Margo did not see this memo until her attorney gave it to her several years later as part of the divorce proceedings, but she was not surprised by its contents.
In his memo, Gene said he felt required to report a number of illegal or actionable activities on Margo’s part. (He would be found guilty of committing at least two of these himself in the coming year, and, according to Margo, committed some of the others as well.) Gene accused her of falsifying bureau documents, having lesbian affairs with women in and out of the bureau before and after she joined its ranks, failing to notify the bureau that she had mononucleosis and bulimia, committing insurance fraud, stealing bureau funds, abusing illegally obtained prescription drugs, illegally wiretapping their house using FBI equipment, stealing things from their home, and failing to pay off debts.
“I approached this situation from the beginning by being honest and upfront with everyone about my personal and family situation, as I knew it would be foolish to try to handle this situation alone,” Gene wrote, commending his counselor Steve Spruill for helping him through it.
In the midst of all this nastiness, Margo managed to have a bit of fun on a girls’ night out in November with her friend Dianna, Patsy Cornwell, an agent who worked in the Behavioral Sciences Unit at Quantico, and a Richmond police officer.
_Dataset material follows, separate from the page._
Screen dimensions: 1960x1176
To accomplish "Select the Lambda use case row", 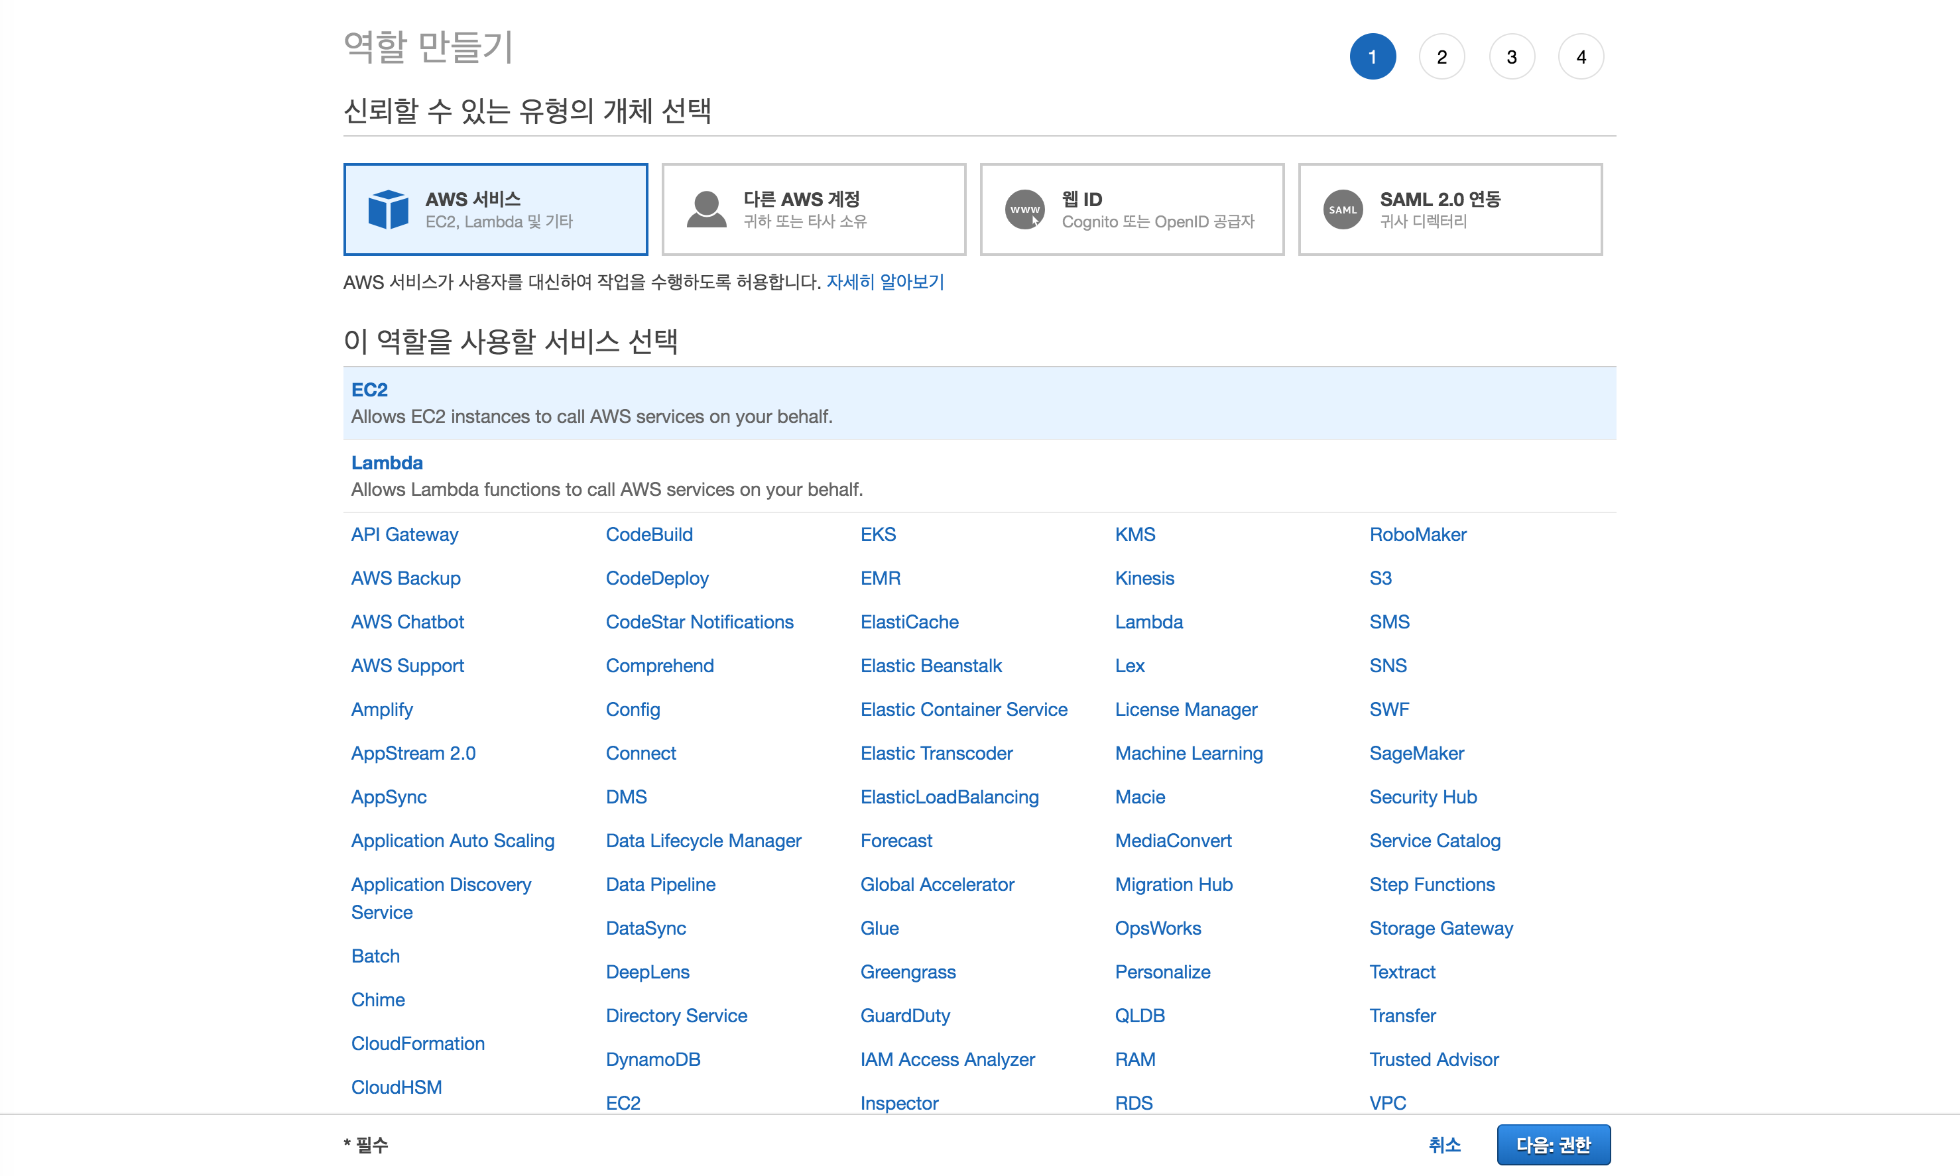I will [x=979, y=475].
Since the night of Patsy’s book party in July, she and Margo had been chatting once or twice a month, either by phone or when they’d run into each other at Quantico.
Patsy wanted to do something nice for Margo’s birthday, so she had them all meet at her house, where she had each of them wear something of hers. One wore her mink stole, Margo sported one of her jackets, and Dianna put on her sapphire necklace.
Patsy had rented a limo for the night and poured each of them a glass of champagne as they were driving to dinner at Ruth’s Chris Steak H
ouse.
“You deserve to have a good time tonight,” she said to Margo. “You’ve been through so much crap.”
Patsy had just returned from a trip to Hollywood, where she’d been trying to drum up interest in making a movie based on her books. Patsy suggested they stop at Blockbuster Video to rent Eyes of Laura Mars, starring Faye Dunaway, whom Patsy was courting to play the role of Dr. Kay Scarpetta, along with Demi Moore and Jodie Foster. Patsy really had a thing for Jodie Foster and was frustrated that she couldn’t seem to finagle a meeting with the two-time Oscar winner.
Patsy, who was in a bit of a manic mood that night, decided to call Faye Dunaway from the limo. She couldn’t reach her, so she left her a message.
When Margo first met Patsy, she seemed down to earth. But Margo sensed that her friend was getting caught up in a frenzy and was losing her equilibrium, which sometimes caused bizarre behavior. Several months later, Patsy told her about the day she drank Bloody Marys, followed by wine with dinner, then flipped her Mercedes on the Pacific Coast Highway in Malibu. Margo was worried that her friend was spinning out of control, with no one to ground her. Patsy was ultimately diagnosed as bipolar.
After dinner and more drinks on Margo’s birthday, they piled back into the limo and went to a nightclub, where they danced with each other and puffed on the little cigars that Patsy liked to smoke, another affectation of the Greta Garbo image she was cultivating at the time.
They stayed over at Patsy’s, where Margo slept on the large U-shaped couch. Patsy left for a while, then came back with a woman and waved at Margo in the darkness as the two of them went into her bedroom.
Margo felt no jealousy. She and Patsy had turned the corner and were comfortable being just friends. She was happy for Patsy that she was so successful and had so much money to spend on limos and the best steak house, and to lease cars and buy clothes for her friends. But Margo had come to realize that they wanted different things out of life. Margo didn’t want or need all that flash. She also didn’t want to be one of the leeches she saw clinging to Patsy.